One of the reasons that Jason takes the boys and I don’t is that he picks better books than I do.  I was a teacher before Kael was born, and I’m stuck in a rut of picking out my old favorites.  Click Clack Moo, Stellaluna, Henry and Mudge.  They are great books, but I have a hard time getting away from books that I know I’ve read and liked.  Jason does a great job of exploring several different areas of the children’s library and picking out a mix of fiction and nonfiction on a variety of topics.  He also talks with the boys about books they’ve liked in the past and might want again or topics they would like to read more about.  Occasionally I make a suggestion, but for the most party I just enjoy what they bring home.

The last time they went to the library, I did make a suggestion.  I suggested that if it was available Jason check out And Tango Makes Three by Justin Richardson and Peter Parnell.  If you haven’t heard of it, this is a children’s picture book about two male penguins who hatch an egg from another pair of penguins and raise the resulting baby.  It talks about how they wanted to be a family and did things that other penguin families did.  It also tells how zookeepers gave the two male penguins an egg to care for.  The result was a baby penguin they name Tango.

Why?  Living in ND, we don’t get a wide variety of cultural experiences.  It occurred to me one day that perhaps there is something similar in the lack of exposure to other races and lack of exposure to other family situations.  This was probably brought on by the blog posts I read on Ask Moxie this summer about the book NurtureShock.  Chapter 3 of NurtureShock (which I have not read but have on my to be read list) is called Why White Parents Don’t Talk About Race.  The gist of the chapter (which I am summarizing based on this blog post) is that if we don’t teach our children about the differences among people they make their own assumptions.  Also, putting them in a diverse environment (which I feel unable to do) is not enough.  This chapter is primarily about race and differences that children are able to see clearly and easily when looking at others, but what if this extends to other areas?  It is not okay with me for my children to form their opinions of homosexuality and what it means based only on what they see in popular media or hear from those around them.

For many people this might be a no-brainer.  Of course you would talk to your children about this.  For some people this might be somewhat controversial.  Not just talking about homosexuality but talking about it in a factual way, attempting to normalize it for our children, and addressing it in a way that allows our children to explore their own thoughts on it and continue the conversation over time.

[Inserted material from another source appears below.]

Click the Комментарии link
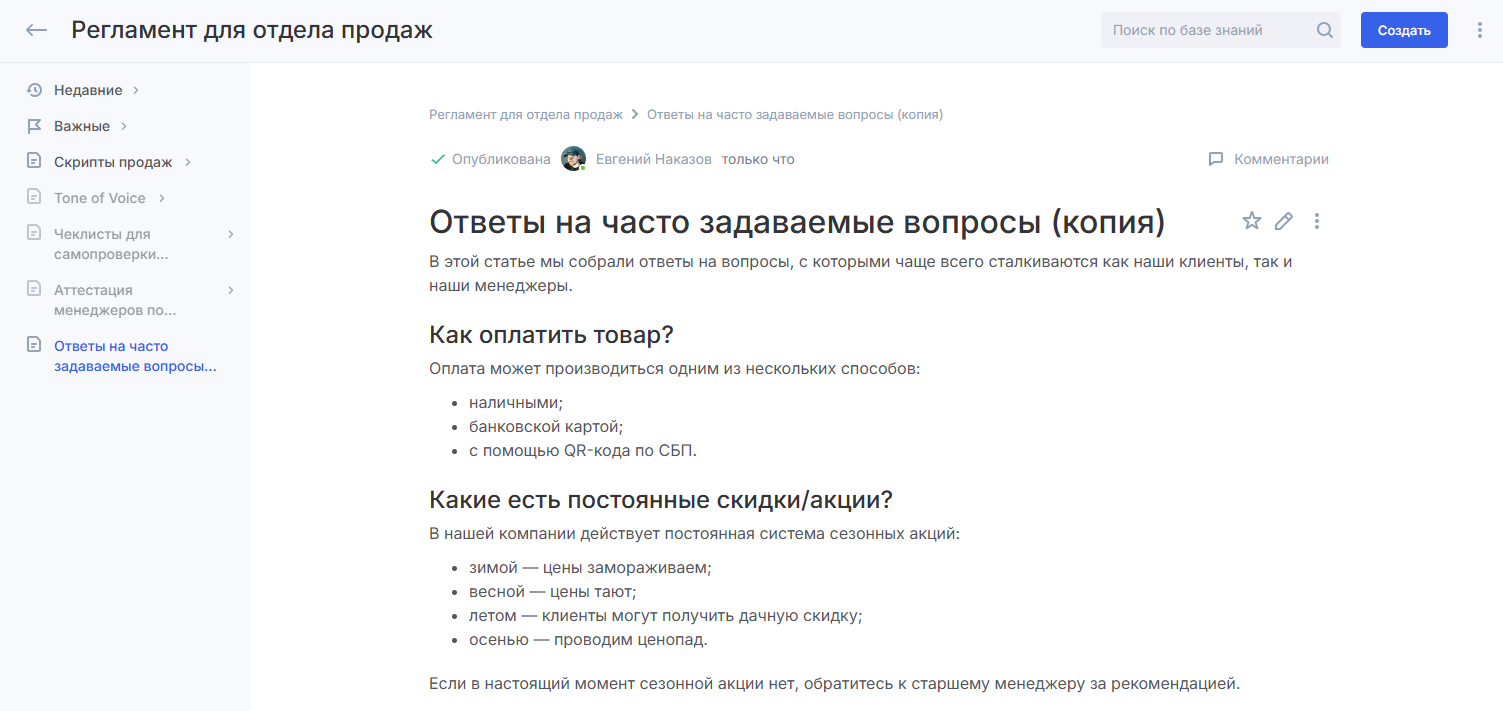The width and height of the screenshot is (1503, 711). tap(1281, 159)
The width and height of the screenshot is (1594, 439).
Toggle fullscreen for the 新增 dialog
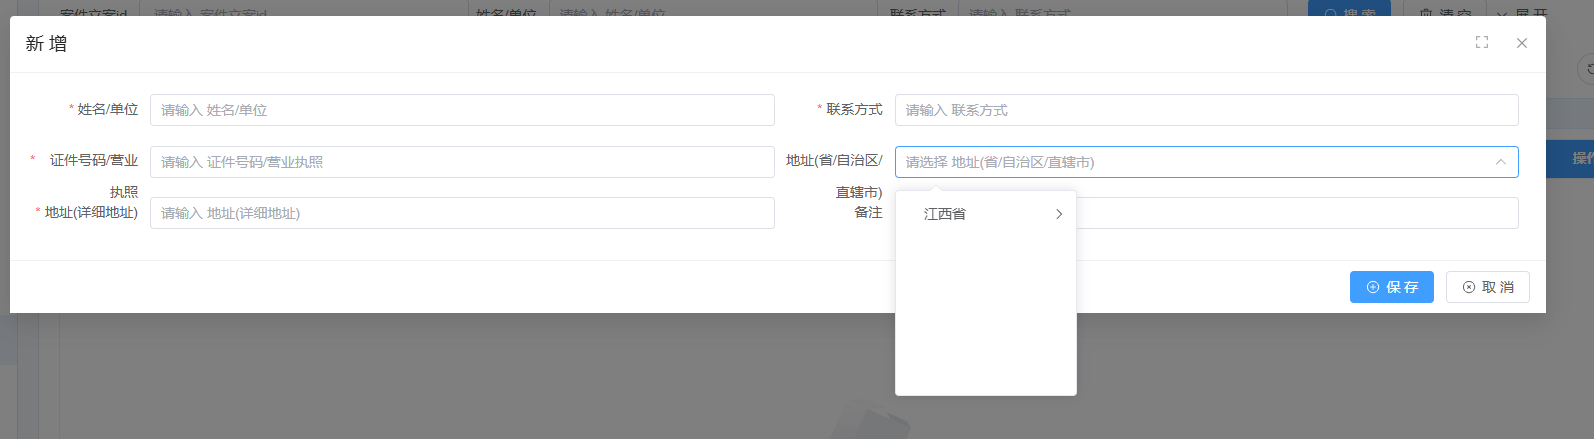(1481, 42)
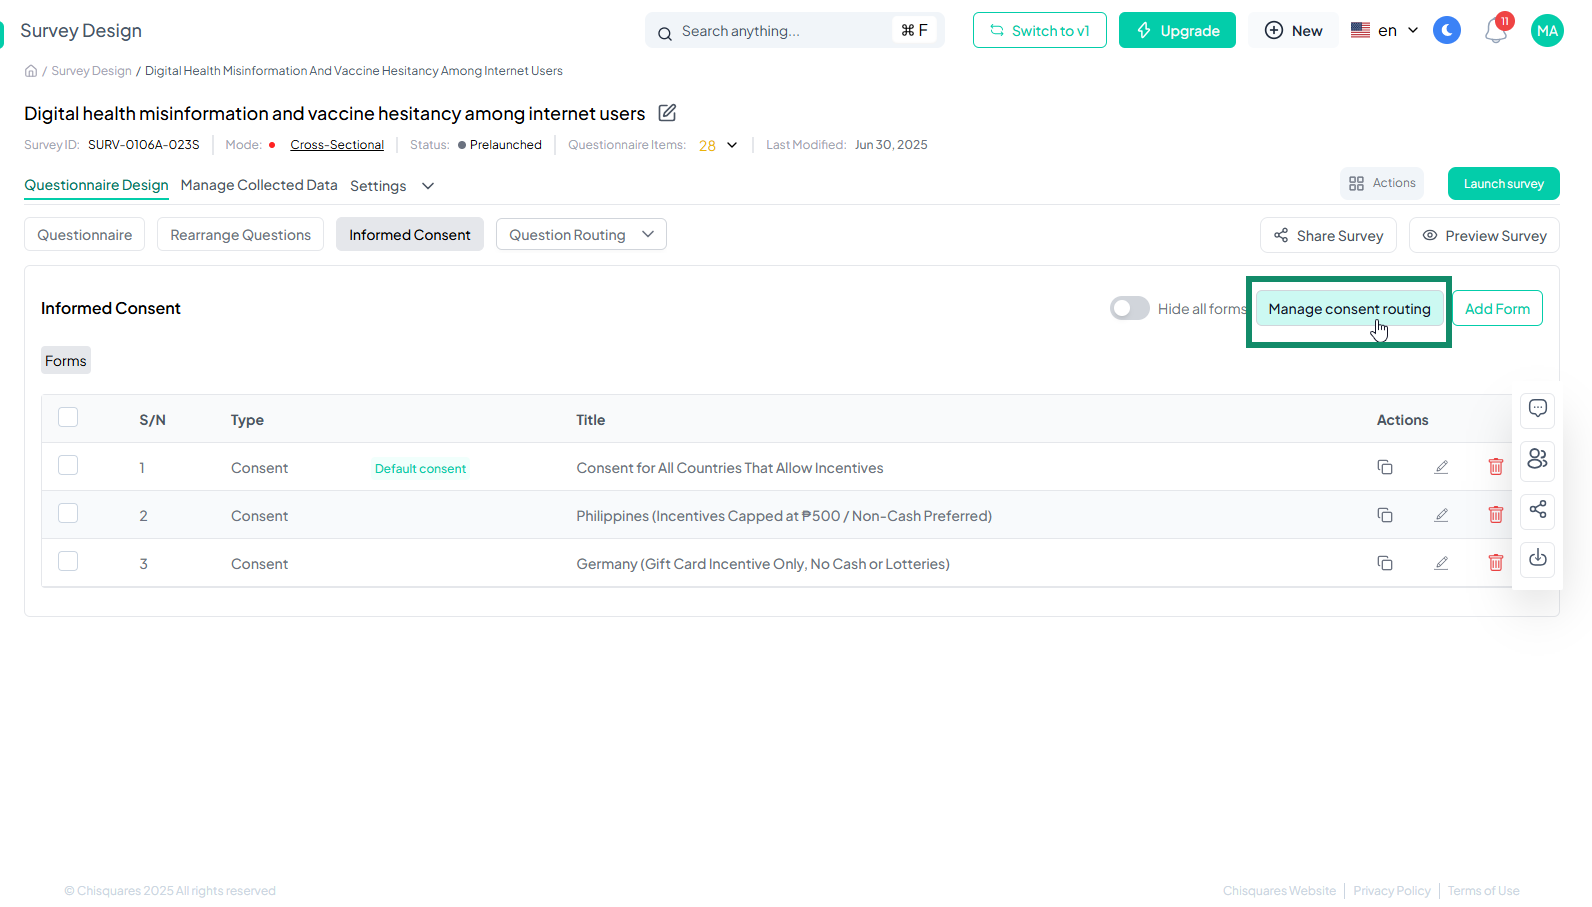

Both my husband and I are Christians.  We are raising our children in the Christian church.  It’s obviously not a big surprise to anyone that there are differing opinions in the church on homosexuality.  We want our children to know a few things very clearly about homosexuality.  If it turns out that one (or more) of our children are gay, we will love them.  Not we will love them anyway.  We will love them, period.  We also want them to know that people are people.  We are called as Christians to love our neighbors as ourselves, and some of our neighbors may be gay.  We love them as ourselves.

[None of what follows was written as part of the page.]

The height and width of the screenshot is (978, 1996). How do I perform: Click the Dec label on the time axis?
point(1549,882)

I started writing this post several weeks ago.  It got put on the back burner as life got busier with the new baby, but even though this next paragraph isn’t as current as it was then, I still think it is appropriate and applicable.

When I started writing this post, there was a lot being said in the media about the recent suicides of children (some gay and some perceived as being gay) and college students.  This is actually what was on my mind when I wrote my last post about sharing opinions that might be more controversial.  The primary reason I wanted to write this post was because I don’t ever want to be faced with a situation like the families of those kids and feel like I stayed silent when I had a duty to be unsilent.